Les esprits forts, dont le nombre semble augmenter à mesure que l’on s’éloigne du commencement du christianisme, connaîtraient leur faiblesse et reviendraient de leur erreur, si pendant quelques années ils habitaient notre ville. Forcés de croire à la création d’un monde à prendre fin, ils conviendraient naturellement que s’il était éternel, il n’y aurait de toute éternité aucunes montagnes, la surface de la terre devant être en plaine et couverte d’eau.

Les hauteurs ne sauraient s’élever sans artifice. Les vallons au contraire se comblent insensiblement ; les plaines se haussent ; le sens commun et l’expérience ne laissent là-dessus aucun doute. En un mot, s’il s’agissait ici d’une supputation géométrique, il me serait facile de démontrer que la diligence du laboureur le plus vif ou [le plus] prévoyant remontera une charretée de terre, lorsque par la culture ordinaire, les eaux et la fonte des neiges, il s’en abaissera près de mille.

Nos environs ne sont pas une terre de promission. Les paysans d’aujourd’hui, bien moins nombreux et riches que les anciens habitants de Judée, ne s’avisent plus de soutenir les terres par des murs ou de les transporter de bas en haut. Leur indigence et leur rareté préparent un désordre dont leur postérité et le public se ressentiront tôt ou tard. Plusieurs d’eux se trouvent déjà grands terriens en héritages arides.

D’autre part, le nombre des bestiaux diminue considérablement, nonobstant l’invention des cheptels, où l’avidité et la misère ont bien plus de part que la charité et la société. L’avarice s’étant venue à mêler dans ces conventions, a fait un contrat usuraire de licite qu’il était. La pauvreté à son tour et la mauvaise foi y donnent lieu au stellionat, source d’une infinité de procès et de chicanes, un laboureur, forcé par la nécessité, étant souvent contraint de frauder son créancier, en engageant jusqu’à trois ou quatre fois ses mêmes bestiaux à ceux qui sont assez faciles pour prêter de l’argent sur un immeuble dont le divertissement est fort aisé; cause, dis-je, de diverses saisies ou contestations, du peu de confiance chez les laboureurs, de l’abaissement, dépérissement et stérilité des terres.

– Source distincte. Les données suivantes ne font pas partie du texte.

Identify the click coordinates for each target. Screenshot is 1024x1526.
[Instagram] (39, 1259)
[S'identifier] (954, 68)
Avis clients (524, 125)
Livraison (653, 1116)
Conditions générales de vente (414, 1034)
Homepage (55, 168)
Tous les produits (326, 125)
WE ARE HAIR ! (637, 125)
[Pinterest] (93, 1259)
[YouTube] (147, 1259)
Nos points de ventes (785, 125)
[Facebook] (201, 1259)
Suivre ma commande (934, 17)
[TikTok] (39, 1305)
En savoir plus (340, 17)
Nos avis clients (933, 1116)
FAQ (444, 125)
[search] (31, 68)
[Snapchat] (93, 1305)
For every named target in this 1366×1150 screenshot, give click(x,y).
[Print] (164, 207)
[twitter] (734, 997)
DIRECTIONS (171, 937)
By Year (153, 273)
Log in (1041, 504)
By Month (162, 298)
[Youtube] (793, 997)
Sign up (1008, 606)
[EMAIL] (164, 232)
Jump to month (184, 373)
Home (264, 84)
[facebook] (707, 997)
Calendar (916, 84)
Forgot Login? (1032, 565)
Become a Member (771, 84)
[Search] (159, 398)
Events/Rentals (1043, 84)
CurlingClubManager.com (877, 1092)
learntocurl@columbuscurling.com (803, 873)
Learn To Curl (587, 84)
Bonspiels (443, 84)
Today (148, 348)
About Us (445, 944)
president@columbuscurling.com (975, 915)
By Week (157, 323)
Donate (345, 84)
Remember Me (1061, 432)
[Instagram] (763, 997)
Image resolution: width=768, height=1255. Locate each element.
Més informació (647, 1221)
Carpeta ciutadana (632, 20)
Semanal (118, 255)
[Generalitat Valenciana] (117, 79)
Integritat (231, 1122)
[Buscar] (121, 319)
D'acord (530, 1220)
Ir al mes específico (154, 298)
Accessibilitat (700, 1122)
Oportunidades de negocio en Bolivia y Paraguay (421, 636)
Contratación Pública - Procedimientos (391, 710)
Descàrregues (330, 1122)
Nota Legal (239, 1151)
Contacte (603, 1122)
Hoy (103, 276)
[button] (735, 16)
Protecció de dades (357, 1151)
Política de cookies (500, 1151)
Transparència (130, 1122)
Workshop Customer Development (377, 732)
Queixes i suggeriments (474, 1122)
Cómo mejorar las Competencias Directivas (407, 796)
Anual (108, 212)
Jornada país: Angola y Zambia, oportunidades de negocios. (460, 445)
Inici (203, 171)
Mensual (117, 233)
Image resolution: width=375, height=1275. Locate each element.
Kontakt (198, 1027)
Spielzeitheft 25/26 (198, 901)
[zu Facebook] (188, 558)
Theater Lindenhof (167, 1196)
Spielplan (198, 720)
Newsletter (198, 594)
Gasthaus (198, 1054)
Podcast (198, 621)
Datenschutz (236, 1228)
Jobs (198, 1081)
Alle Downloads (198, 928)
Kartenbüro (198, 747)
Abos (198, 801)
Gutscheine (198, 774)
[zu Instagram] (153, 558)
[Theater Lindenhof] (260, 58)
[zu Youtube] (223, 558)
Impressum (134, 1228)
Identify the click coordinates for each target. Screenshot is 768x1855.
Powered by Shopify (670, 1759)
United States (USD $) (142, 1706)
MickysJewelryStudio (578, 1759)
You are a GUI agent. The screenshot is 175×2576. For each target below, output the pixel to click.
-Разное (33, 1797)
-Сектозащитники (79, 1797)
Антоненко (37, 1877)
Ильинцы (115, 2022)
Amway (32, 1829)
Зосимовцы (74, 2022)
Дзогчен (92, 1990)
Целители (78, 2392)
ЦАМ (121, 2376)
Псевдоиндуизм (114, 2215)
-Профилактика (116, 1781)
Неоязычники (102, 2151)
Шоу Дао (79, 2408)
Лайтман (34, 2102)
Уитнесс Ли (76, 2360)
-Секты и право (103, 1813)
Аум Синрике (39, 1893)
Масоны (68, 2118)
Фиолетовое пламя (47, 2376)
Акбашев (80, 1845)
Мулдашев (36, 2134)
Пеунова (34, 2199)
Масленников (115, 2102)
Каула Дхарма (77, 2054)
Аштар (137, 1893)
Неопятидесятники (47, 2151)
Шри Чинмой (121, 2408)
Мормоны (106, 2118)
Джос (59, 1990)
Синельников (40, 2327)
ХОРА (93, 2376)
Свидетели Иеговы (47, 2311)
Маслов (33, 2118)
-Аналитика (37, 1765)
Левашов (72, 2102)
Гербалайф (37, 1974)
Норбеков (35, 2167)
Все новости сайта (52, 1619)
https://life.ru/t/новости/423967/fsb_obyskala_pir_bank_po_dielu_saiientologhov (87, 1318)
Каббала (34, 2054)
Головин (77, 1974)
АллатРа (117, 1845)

Ces raisons et une générale, que le monde va chaque jour à sa fin, font un changement prodigieux sur la superficie de notre territoire. Il y en a d’incroyables, si des témoins à milliers ne pouvaient le certifier.

A Bas-en-Basset, à deux lieues de nous, village situé au pied d’une montagne et assez près de la rivière de Loire, plusieurs maisons se trouvent enterrées à demi, des celliers y étant devenus des caves et quelques premiers étages se trouvant à présent au niveau des rues. L’architecte qui en bâtit l’église, connut l’inconvénient à venir : il donna donc pour y entrer, dans son ouvrage, cinq ou six degrés de montée. Sa prévoyance n’a pas été assez loin ; elle montre, au contraire, l’esprit humain être fort limité, car à présent l’on descend dans cette église par neuf marches.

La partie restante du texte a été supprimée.